I have discovered many interesting things in just a short period of time as an amateur genealogist. First off, while childhood was obviously deadly, being a woman was, too. All that birthing took its toll on our female ancestors. And most of the details of these female lives have faded away into obscurity - their family names and histories taking a back seat to the accomplishments of their male counterparts.
Not everyone died young, however. The saga of the Darby Kelley line in America is also replete with amazing tales of long, productive lives. Our paterfamilias in the New World, Darby Kelley, signed the Association Test in Brentwood, N.H. in 1776, when he was 70 years old! He was ready, willing and able to fight in the American Revolution as a senior citizen.
His great-grandson, General Benjamin Franklin Kelley, took a bullet to the chest in the first land battle of the Civil War, and lived to tell about it. In fact, he lived into his 80's. And one of the Kelley men's wives lived to the ripe old age of 103!
Secondly, I am amazed at how industrious the Kelley men were and how much they were able to accomplish in such short periods of time. The America of the late 1700's and early 1800's must have been a place of great opportunity for this to have occurred. I do not see the America of today being as open to advancement. We have become a country with very little socio-economic maneuverability. I am not sure the feats of social mobility and success accomplished by our ancestors can be done today.
Samuel Kelley, an immigrant's son, was able to carve out a homestead for himself and his family in the wilds of New Hampton, N.H., and in just a few short years had built and owned half the town. Upon his death, he was able to leave a farm to each of his children. Imagine that - all from an immigrant's son.
William Bowdoin Kelley, Samuel's son, went on to found the New Hampton School, a prestigious boarding school in New Hampshire. Some of William's sons went into the fields of law and medicine, studying at Dartmouth. Another of William's sons, Benjamin Franklin, became a Major General in the Union Army during the Civil War and was appointed to several prestigious posts after the war. So much accomplishment in such a short period of time.
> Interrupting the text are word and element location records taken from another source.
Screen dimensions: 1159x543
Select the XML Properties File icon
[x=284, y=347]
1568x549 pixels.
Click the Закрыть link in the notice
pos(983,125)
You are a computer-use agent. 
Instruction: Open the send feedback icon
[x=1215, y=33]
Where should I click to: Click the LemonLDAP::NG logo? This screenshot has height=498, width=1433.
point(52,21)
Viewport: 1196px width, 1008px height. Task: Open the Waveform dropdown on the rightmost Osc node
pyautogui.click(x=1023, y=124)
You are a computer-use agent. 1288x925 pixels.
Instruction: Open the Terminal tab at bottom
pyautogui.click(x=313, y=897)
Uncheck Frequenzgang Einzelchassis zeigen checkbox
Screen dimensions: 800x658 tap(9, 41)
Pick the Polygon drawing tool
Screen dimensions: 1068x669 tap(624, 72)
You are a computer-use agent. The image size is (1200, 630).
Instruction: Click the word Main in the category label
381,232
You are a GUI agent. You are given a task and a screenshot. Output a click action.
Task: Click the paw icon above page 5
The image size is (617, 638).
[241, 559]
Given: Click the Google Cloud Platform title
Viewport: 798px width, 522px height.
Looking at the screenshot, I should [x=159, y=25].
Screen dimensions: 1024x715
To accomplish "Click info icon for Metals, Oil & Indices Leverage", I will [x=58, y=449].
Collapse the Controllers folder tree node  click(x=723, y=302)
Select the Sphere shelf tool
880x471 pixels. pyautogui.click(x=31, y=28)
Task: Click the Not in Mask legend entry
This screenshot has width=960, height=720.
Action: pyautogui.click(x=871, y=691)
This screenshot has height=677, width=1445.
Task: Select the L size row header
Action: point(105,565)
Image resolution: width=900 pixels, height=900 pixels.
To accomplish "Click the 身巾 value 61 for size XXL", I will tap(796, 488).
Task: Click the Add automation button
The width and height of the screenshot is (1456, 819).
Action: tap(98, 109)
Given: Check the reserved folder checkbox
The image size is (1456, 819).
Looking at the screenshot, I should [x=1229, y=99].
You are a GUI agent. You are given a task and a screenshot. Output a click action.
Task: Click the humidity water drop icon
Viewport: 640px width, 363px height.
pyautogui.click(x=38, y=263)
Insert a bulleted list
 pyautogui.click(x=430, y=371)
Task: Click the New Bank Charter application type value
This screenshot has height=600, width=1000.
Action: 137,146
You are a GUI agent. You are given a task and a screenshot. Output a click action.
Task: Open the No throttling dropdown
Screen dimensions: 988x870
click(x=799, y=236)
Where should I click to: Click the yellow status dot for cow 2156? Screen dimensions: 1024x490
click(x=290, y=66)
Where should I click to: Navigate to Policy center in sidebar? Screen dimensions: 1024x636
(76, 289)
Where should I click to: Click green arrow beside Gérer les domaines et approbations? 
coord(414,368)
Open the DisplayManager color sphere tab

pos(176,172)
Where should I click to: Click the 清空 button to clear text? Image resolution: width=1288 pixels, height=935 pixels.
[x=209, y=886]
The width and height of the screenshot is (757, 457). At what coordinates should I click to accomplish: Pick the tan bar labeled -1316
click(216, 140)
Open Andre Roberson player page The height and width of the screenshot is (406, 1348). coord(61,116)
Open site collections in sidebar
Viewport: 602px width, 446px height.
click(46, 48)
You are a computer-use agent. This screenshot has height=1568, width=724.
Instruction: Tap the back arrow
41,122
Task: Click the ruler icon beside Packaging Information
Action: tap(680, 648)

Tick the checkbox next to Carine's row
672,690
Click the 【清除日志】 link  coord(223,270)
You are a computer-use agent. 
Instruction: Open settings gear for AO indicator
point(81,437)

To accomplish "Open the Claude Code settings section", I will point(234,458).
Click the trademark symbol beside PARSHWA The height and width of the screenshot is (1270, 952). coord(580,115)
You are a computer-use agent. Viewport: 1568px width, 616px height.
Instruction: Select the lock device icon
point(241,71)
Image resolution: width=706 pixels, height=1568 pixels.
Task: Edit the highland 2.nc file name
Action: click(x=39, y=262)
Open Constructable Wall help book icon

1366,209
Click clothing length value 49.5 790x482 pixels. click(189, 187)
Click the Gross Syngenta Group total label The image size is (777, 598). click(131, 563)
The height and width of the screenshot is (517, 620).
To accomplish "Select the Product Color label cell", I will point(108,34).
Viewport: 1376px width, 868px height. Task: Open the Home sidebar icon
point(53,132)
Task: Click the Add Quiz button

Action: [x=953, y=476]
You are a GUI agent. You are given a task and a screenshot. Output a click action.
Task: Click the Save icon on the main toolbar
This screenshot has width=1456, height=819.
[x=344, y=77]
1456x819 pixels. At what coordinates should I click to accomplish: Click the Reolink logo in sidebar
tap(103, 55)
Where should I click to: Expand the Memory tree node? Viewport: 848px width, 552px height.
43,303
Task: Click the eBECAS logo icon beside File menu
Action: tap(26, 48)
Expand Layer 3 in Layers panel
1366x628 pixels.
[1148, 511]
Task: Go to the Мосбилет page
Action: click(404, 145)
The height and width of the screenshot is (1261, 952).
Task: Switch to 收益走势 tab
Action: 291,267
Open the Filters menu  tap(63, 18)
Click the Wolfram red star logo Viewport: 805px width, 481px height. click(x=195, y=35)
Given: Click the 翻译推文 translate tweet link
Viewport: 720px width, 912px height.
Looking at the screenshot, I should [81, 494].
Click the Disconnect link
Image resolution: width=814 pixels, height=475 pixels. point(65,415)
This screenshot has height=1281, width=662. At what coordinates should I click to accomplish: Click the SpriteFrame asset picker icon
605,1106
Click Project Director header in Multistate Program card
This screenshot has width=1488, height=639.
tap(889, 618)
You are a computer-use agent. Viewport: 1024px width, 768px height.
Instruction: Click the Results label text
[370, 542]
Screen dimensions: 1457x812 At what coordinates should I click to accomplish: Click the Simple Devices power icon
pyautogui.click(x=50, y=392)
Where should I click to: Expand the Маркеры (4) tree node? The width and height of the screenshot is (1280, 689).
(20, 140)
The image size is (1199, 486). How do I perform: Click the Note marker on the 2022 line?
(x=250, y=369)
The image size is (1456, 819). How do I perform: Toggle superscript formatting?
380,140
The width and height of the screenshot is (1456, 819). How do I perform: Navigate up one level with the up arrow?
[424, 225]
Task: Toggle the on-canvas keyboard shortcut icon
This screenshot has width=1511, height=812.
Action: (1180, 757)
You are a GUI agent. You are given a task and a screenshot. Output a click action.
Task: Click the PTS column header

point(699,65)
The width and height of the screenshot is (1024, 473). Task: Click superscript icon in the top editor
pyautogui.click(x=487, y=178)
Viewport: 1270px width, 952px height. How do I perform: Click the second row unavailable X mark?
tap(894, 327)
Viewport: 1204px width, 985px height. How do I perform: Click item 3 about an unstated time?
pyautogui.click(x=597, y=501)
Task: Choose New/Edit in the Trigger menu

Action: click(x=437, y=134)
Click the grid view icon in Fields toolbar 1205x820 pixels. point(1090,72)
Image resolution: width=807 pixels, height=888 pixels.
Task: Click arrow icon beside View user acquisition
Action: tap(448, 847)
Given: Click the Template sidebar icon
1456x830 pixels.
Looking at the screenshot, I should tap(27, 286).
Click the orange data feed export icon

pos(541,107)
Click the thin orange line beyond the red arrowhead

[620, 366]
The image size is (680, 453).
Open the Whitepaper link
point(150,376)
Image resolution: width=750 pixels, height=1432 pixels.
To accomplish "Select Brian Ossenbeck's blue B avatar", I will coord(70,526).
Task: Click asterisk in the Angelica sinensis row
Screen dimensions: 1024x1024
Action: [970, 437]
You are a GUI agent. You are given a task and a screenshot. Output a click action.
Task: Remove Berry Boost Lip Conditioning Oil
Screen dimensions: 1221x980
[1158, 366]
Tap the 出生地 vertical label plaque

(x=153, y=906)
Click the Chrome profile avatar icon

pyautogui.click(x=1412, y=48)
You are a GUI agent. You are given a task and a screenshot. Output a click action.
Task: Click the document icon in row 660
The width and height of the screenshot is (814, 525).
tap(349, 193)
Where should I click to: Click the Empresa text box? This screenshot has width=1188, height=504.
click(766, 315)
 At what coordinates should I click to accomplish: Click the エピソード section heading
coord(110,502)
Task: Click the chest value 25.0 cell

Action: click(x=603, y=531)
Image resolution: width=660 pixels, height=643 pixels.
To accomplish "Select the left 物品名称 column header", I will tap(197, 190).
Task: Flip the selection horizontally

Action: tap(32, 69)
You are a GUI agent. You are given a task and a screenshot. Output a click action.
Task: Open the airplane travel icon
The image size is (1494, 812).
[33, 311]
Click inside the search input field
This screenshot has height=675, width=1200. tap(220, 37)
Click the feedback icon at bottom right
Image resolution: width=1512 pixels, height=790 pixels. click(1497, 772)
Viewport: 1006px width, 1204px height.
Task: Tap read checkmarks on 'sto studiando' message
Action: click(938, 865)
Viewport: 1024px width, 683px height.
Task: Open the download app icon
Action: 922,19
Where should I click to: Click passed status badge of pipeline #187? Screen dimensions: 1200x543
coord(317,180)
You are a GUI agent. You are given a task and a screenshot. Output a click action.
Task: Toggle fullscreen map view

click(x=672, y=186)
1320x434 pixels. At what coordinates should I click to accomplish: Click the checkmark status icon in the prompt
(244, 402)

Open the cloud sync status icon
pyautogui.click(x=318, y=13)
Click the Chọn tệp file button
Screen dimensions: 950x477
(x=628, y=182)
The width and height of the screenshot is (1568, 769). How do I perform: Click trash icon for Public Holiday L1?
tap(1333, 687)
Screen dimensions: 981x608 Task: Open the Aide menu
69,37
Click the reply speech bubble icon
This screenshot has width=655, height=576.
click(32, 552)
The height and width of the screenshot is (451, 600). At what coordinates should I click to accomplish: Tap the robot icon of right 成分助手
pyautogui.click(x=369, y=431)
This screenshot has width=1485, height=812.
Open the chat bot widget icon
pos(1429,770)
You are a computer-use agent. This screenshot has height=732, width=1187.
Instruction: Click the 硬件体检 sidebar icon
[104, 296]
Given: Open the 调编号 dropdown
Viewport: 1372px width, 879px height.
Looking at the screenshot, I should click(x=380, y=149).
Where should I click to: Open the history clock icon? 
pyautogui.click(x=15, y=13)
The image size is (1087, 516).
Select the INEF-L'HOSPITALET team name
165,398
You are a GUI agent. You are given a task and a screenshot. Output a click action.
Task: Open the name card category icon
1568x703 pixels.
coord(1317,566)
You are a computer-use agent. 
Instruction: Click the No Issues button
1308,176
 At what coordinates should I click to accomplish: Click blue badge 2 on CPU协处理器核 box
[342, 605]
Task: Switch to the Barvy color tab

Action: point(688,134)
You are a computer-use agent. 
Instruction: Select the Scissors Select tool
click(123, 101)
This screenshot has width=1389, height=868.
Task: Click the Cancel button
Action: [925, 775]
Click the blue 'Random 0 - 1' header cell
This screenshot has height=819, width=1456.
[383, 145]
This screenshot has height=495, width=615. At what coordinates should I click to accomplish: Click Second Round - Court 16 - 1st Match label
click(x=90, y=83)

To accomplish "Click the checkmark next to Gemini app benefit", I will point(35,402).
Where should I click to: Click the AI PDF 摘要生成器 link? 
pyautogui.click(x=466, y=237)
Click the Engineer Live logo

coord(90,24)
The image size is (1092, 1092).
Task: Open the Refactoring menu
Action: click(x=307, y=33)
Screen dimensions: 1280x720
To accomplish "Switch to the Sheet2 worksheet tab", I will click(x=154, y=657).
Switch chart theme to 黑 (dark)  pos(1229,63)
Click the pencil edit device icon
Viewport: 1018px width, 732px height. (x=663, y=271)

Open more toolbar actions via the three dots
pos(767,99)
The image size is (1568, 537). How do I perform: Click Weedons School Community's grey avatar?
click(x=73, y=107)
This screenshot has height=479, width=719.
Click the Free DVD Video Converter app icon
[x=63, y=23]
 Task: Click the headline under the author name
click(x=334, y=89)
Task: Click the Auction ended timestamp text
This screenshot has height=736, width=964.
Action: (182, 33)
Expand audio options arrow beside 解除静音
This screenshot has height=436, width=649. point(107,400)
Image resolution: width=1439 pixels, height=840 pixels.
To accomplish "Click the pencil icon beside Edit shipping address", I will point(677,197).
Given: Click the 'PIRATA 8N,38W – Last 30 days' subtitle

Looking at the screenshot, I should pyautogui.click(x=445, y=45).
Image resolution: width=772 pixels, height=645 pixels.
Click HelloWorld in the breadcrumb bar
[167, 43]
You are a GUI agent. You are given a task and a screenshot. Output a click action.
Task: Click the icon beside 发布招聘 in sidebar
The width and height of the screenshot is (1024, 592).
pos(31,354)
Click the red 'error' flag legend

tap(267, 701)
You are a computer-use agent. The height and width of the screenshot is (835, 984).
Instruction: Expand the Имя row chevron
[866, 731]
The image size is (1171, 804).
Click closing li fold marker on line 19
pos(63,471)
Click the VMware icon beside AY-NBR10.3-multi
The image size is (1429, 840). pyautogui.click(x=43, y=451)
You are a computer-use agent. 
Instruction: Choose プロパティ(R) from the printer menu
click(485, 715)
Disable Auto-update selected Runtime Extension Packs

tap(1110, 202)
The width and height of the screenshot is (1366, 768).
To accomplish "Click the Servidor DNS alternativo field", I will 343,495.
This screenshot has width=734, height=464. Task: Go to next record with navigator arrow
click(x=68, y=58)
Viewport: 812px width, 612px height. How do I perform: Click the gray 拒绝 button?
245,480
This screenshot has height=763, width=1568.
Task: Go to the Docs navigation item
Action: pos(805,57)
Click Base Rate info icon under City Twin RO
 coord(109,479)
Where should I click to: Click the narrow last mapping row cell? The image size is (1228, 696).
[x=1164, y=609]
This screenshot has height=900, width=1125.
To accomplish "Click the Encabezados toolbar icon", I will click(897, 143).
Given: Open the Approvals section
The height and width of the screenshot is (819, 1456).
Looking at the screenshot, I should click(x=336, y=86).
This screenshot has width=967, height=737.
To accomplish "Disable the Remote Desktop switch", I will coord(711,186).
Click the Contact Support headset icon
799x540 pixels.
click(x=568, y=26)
The momentum of my ancestors' success seems to have slowed by the late 1800's. Strangely, I am encountering less and less information on the later Kelley ancestors than we had for the earlier ones. Most of our direct decendants seem to have stayed in the Northeast, particularly in the Pennsylvania/Maryland areas. Accomplishments for the Kelley line seem to be slight after the Civil War. I will do more research in this area. Perhaps I am wrong, and of course, there are just so many more names and family lines to keep track of the closer we get to the future.
But I have a feeling that changing times in America had begun to wear away at the success our earliest ancestors enjoyed.